Objective: To evaluate acceptability of voluntary HIV counselling and testing (VCT) by pregnant women in the context of clinical trials assessing interventions to reduce mother-to-child transmission (MCT) of HIV in developing countries.
Methods: During September-October 1997, 13 studies located in West (Abidjan, Bobo Dioulasso), East (Nairobi, Mombasa, Dar Es Salaam, Blantyre, Lusaka, Harare) and South Africa (Soweto, Durban), and Thailand (Bangkok) were included in a cross-sectional mailing survey about the acceptability of VCT in antenatal clinics. Acceptance rate, return rate, overall acceptability of VCT (acceptance of both pre- and post-VCT sessions) were obtained using a standardized questionnaire.

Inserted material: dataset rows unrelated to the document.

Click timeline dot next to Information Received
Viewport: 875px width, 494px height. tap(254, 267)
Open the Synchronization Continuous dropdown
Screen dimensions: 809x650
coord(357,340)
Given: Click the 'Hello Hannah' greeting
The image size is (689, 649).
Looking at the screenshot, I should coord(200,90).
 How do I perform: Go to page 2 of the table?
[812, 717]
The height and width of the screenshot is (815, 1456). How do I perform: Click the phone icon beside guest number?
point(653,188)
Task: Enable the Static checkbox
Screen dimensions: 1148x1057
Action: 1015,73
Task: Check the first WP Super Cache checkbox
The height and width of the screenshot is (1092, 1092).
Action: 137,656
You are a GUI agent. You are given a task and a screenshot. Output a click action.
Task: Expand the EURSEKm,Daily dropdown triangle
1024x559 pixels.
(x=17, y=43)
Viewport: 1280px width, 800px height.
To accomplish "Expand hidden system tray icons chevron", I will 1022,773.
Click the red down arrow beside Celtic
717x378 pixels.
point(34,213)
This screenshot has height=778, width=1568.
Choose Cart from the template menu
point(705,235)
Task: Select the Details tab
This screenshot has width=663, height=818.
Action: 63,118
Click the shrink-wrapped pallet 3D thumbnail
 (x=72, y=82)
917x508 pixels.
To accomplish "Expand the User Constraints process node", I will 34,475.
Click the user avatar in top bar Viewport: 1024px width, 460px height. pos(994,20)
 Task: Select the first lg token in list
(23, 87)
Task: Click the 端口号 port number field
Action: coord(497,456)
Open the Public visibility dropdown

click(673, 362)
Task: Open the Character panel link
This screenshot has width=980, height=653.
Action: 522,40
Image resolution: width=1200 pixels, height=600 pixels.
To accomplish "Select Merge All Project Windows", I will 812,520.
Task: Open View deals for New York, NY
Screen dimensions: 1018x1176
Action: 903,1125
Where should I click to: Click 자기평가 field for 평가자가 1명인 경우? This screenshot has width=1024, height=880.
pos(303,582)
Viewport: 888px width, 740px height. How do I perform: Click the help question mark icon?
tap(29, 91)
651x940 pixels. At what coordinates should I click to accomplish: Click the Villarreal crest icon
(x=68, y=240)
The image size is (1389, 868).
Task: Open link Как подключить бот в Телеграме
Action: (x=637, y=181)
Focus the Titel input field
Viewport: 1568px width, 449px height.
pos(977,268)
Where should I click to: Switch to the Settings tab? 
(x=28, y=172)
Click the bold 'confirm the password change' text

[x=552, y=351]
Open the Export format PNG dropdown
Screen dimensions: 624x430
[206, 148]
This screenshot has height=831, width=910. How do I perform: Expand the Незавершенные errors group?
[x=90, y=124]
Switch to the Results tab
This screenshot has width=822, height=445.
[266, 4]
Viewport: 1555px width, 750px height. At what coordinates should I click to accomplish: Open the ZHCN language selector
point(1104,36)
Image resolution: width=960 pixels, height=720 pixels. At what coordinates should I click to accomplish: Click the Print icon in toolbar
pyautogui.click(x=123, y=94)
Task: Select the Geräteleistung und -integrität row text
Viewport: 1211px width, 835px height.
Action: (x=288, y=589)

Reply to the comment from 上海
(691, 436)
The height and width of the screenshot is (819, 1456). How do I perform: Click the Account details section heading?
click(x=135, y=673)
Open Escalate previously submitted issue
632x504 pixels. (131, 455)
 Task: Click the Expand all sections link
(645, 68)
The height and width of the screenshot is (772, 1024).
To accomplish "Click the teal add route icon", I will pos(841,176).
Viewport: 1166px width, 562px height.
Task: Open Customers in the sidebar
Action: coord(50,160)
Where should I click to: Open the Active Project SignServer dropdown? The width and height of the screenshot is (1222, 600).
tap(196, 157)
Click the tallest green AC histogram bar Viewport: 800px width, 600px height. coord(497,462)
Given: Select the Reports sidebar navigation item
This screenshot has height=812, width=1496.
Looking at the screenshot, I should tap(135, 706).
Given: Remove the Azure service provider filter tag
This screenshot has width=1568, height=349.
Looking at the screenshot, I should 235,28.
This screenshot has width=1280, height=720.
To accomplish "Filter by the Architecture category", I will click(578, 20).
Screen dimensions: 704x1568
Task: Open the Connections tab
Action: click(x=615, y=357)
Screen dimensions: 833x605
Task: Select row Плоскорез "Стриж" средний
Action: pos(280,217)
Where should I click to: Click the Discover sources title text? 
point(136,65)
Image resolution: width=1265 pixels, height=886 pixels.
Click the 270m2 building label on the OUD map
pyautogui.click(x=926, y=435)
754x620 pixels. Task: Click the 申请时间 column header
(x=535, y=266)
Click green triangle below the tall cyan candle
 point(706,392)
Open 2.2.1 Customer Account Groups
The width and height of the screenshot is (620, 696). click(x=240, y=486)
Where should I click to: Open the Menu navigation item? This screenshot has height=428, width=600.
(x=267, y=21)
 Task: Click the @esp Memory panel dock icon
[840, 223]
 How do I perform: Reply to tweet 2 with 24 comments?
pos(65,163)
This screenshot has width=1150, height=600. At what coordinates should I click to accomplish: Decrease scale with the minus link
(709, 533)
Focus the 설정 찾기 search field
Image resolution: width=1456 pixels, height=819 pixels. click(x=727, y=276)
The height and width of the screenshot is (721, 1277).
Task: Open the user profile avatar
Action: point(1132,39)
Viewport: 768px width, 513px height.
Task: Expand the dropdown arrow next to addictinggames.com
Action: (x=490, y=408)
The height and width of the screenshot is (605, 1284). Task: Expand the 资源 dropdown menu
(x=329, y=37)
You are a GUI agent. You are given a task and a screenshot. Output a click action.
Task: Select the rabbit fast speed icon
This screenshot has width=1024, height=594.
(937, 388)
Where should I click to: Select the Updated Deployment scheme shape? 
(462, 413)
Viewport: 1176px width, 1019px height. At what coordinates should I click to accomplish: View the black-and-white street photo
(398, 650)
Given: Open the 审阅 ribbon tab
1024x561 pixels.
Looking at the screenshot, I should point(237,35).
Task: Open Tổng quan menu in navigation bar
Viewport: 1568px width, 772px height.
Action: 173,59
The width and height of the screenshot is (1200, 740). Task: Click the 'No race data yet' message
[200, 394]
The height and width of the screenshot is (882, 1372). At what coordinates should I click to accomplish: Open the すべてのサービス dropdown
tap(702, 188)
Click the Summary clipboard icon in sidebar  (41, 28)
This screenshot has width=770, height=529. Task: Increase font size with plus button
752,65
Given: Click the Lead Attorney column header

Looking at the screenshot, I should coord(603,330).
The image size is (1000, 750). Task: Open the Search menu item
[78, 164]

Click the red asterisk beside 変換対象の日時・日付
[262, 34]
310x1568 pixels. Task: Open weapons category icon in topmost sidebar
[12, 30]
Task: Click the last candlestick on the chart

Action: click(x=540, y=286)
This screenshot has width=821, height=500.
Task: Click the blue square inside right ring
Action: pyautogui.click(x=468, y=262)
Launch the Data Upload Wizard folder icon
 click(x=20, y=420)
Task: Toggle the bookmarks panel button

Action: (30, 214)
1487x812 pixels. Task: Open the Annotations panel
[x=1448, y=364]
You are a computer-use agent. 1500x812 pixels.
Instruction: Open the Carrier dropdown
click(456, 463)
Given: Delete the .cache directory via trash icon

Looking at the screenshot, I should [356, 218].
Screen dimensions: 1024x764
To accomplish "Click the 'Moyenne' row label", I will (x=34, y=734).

Results: The median overall acceptability of VCT was 69% (range, 33-95%). Overall acceptability of VCT most frequently depended on return rates because acceptance rates were generally high. Where several studies were conducted in parallel in the same city or the same country, overall acceptability rates of HIV testing were generally comparable even if the intervention programmes differed. Overall acceptability rates of VCT were high in antenatal clinics where a particular effort in implementing VCT programmes had been made.
Conclusions: This international survey shows that despite many obstacles, VCT is feasible and acceptable for pregnant women aiming to reduce their risk of transmitting HIV to their children.